Search code examples
neural-networkxor

How to train this neural network?


I programmed a simple back propagation NN. Here is the code snippet:

        for (int i = 0; i < 10000; i++)
        {

            /// i1 = Convert.ToDouble(textBox1.Text);
            //i2 = Convert.ToDouble(textBox2.Text);
            //desired = Convert.ToDouble(textBox3.Text);

            Random rnd = new Random();
            i1 = rnd.Next(0, 1);
            Random rnd1 = new Random();
            i2 = rnd1.Next(0, 1);
            if(i1 == 1 && i2 == 1)
            {
                desired = 0;
            }
            else if(i1 == 0&&i2 == 0)
            {
                desired = 0;
            }
            else
            {
                desired = 1;
            }



            //hidden layer hidden values
            h1 = i1 * w1 + i2 * w2; //i1*w1+i2*w2
            h2 = i1 * w3 + i2 * w4;//i1*w3+i2*w4
            h3 = i1 * w5 + i2 * w6;//i1*w5+i2*w6;

            //hidden layer hidden values

            //VALUE OF HIDDEN LAYER
            h1v = Sigmoid(h1);
            h2v = Sigmoid(h2);
            h3v = Sigmoid(h3);
            //VALUE OF HIDDEN LAYER            

            //output final
            output = h1v * w7 + h2v * w8 + h3v * w9;
            outputS = Sigmoid(output);
            //output final

            //BACKPROPAGATION

            //MARGIN ERROR
            Error = desired - outputS; //desired-cena jaka ma byc OutputS-zgadnienta cena

            //Margin Error

            //DElta output sum
            deltaoutputsum = Derivative(output) * Error; //output bez sigmoida i error
                                                         //Delta output sum

            //weight of w7,w8,w9.
            w7b = w7; //0.3
            w8b = w8; // 0.5
            w9b = w9;// 0.9
            w7 = w7 + deltaoutputsum * h1v; //waga w7
            w8 = w8 + deltaoutputsum * h2v; //waga w8
            w9 = w9 + deltaoutputsum * h3v; //waga w9
                                            //weights of w7,w8,w9.
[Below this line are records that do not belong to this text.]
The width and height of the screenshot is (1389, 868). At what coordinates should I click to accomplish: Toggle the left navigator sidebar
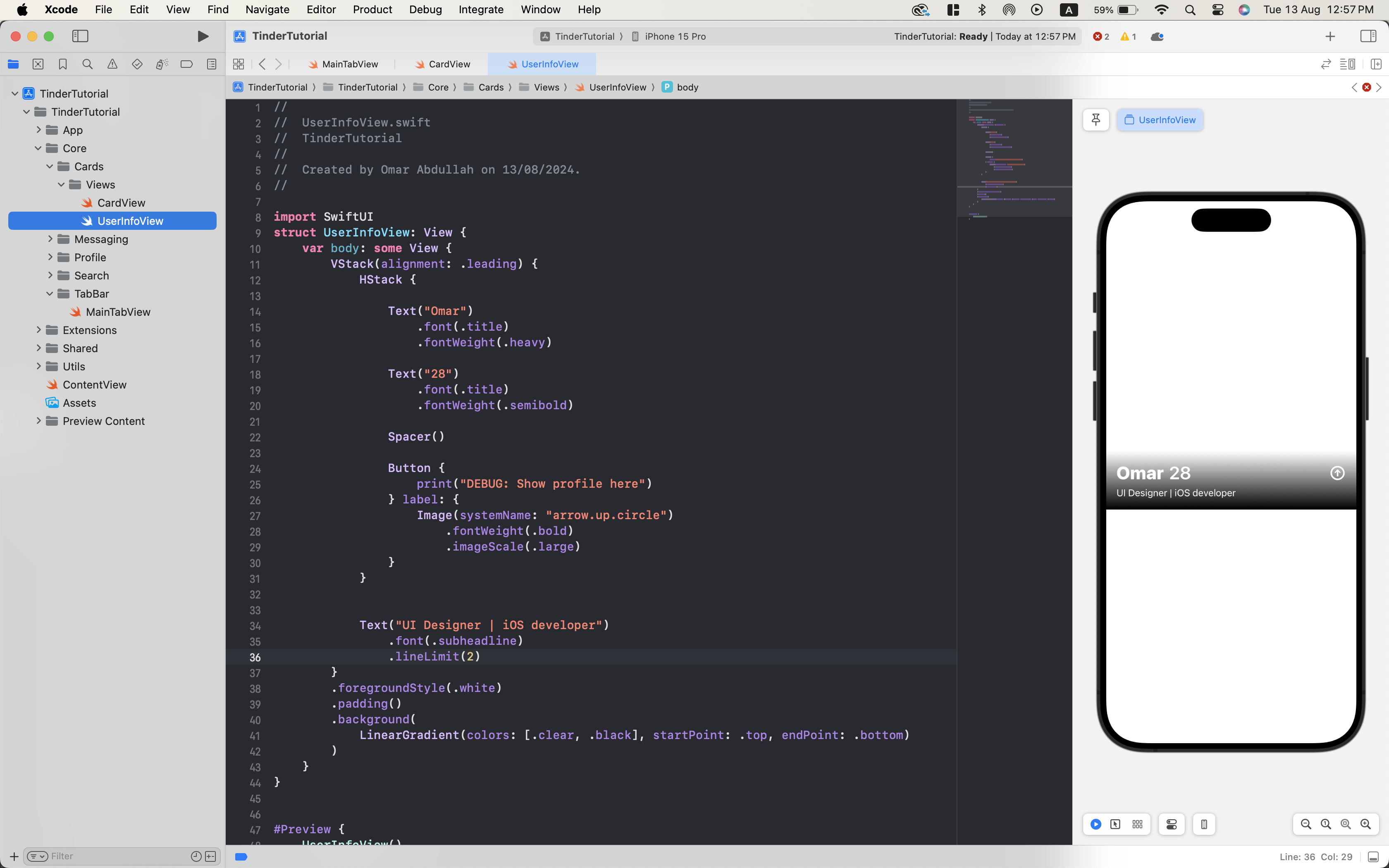click(x=80, y=36)
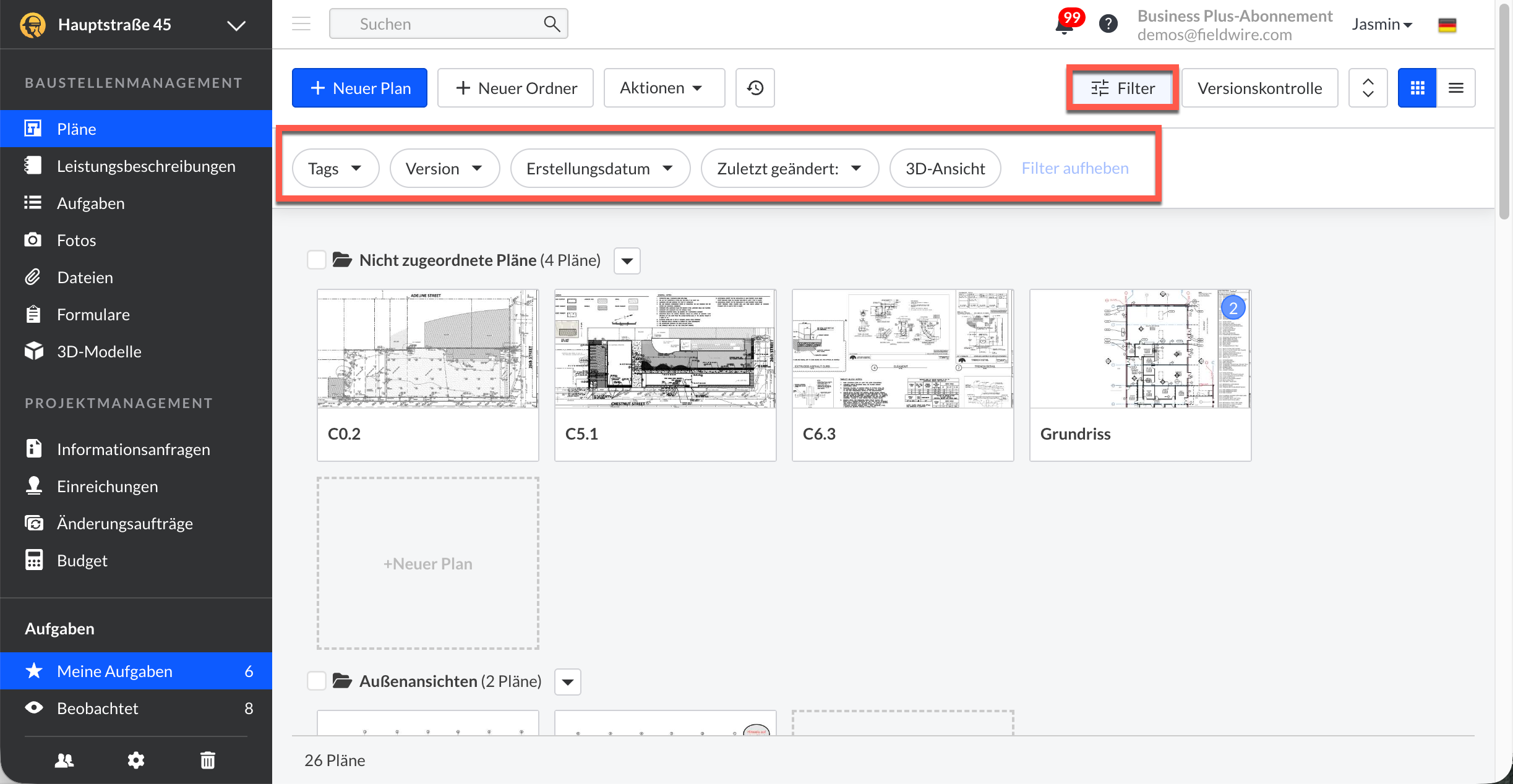Screen dimensions: 1513x784
Task: Expand the Tags filter dropdown
Action: coord(335,168)
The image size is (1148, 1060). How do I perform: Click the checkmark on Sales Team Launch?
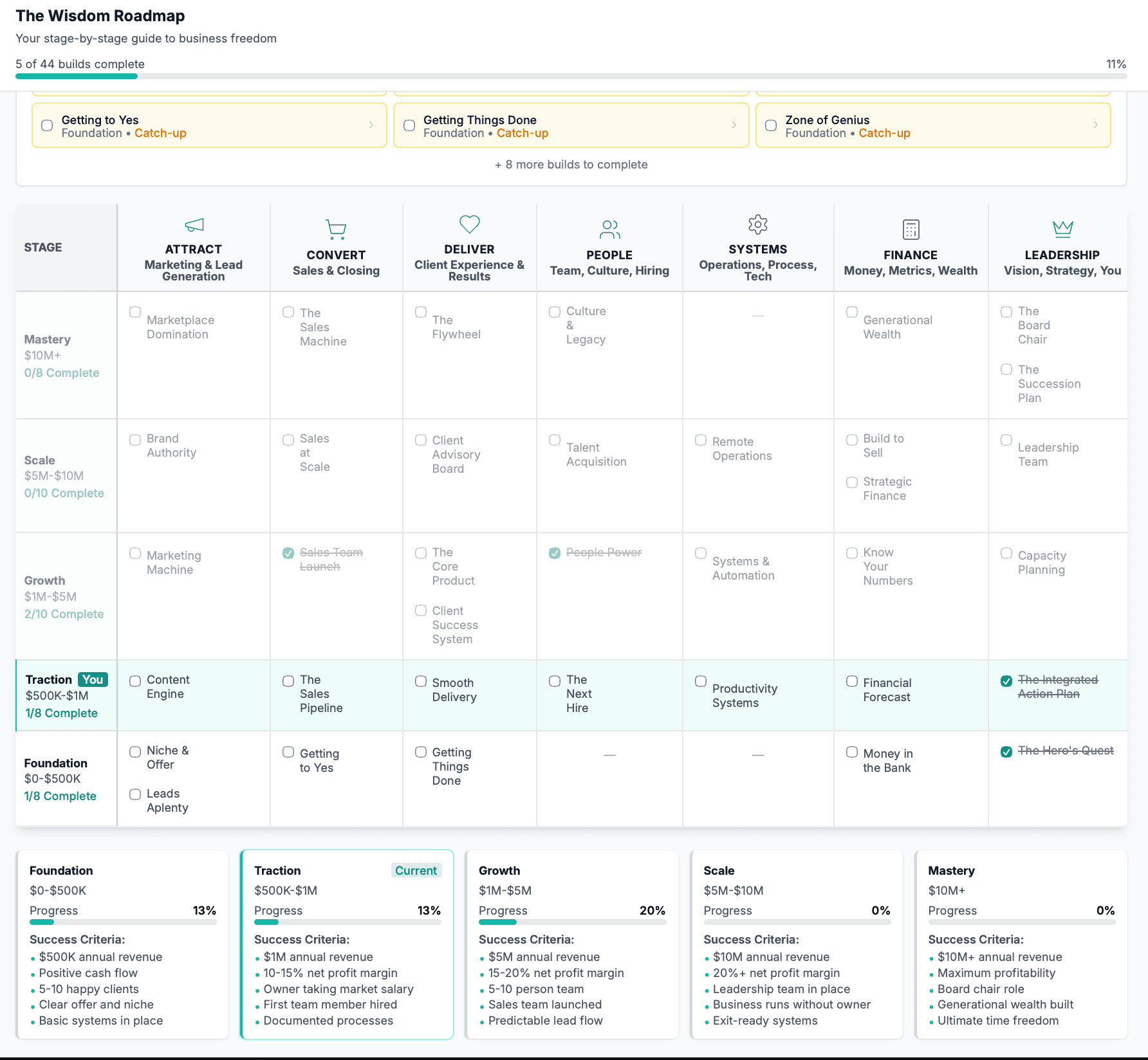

            //DELTA HIDDEN SUm
            h1 = deltaoutputsum * w7b * Derivative(h1);
            h2 = deltaoutputsum * w8b * Derivative(h2);
            h3 = deltaoutputsum * w9b * Derivative(h3);
            //DELTA HIDDEN SUM

            //weights 1,2,3,4,5,6
            w1 = w1 - h1 * i1;
            w2 = w2 - h1 * i2;
            w3 = w3 - h2 * i1;
            w4 = w4 - h2 * i2;
            w5 = w5 - h3 * i1;
            w6 = w6 - h3 * i2;
            label1.Text = outputS.ToString();
            label2.Text = w1.ToString();
            label3.Text = w2.ToString();
            label4.Text = w3.ToString();
            label5.Text = w4.ToString();
            label6.Text = w5.ToString();
            label7.Text = w6.ToString();
            label8.Text = w7.ToString();
            label9.Text = w8.ToString();
            label10.Text = w9.ToString();
            //weights 1,2,3,4,5,6

        }

It is very simple to solve XOR problems. But I'dont now how to predict the output. Here i must provide answear to set the weights, but how to predict? It train 10,000 on random training data. Now when it is trained how to predict the answear? Please help. Sorry for my english but I dont now it very well.

h1-3 are weights of nodes h1v are values of nodes w1-10 are weights


Solution

  • I believe your problem lies in how you are training.

    Do the following and I believe your program will be correct

    • Try training each of the data sets one after another instead of random, random works for continuous floating point values, but when you are working with XOR, you might run into issues where training too much on one or two sets of values (because of the nature of random) will cause issues moving the wieghts back toward a value that works with other input XOR values. So train on [1,1], then immediately [1,0] then [0,1] and then [0, 0] and repeat over and over.

    • Make sure the derivative function is correct; the derivative of a sigmoid should be sigmoid(x) - sigmoid(x)^2

    • name your hidden sum values something different than h1, h2 etc.. if you use that for the hidden node input values.

    If you do those things, it appears you should have something exactly mathematically equivalent to what "how to build a neural-network" has.

    I would also recommend having values that aren't persistent initialized inside your loop instead of outside. I may be wrong, but I don't think any value except your w1 w2 w3 etc... values need to be persistent through every training iteration. Not doing this causes hard to catch bugs and make reading the code harder since you can't guarantee variables aren't being modified elsewhere.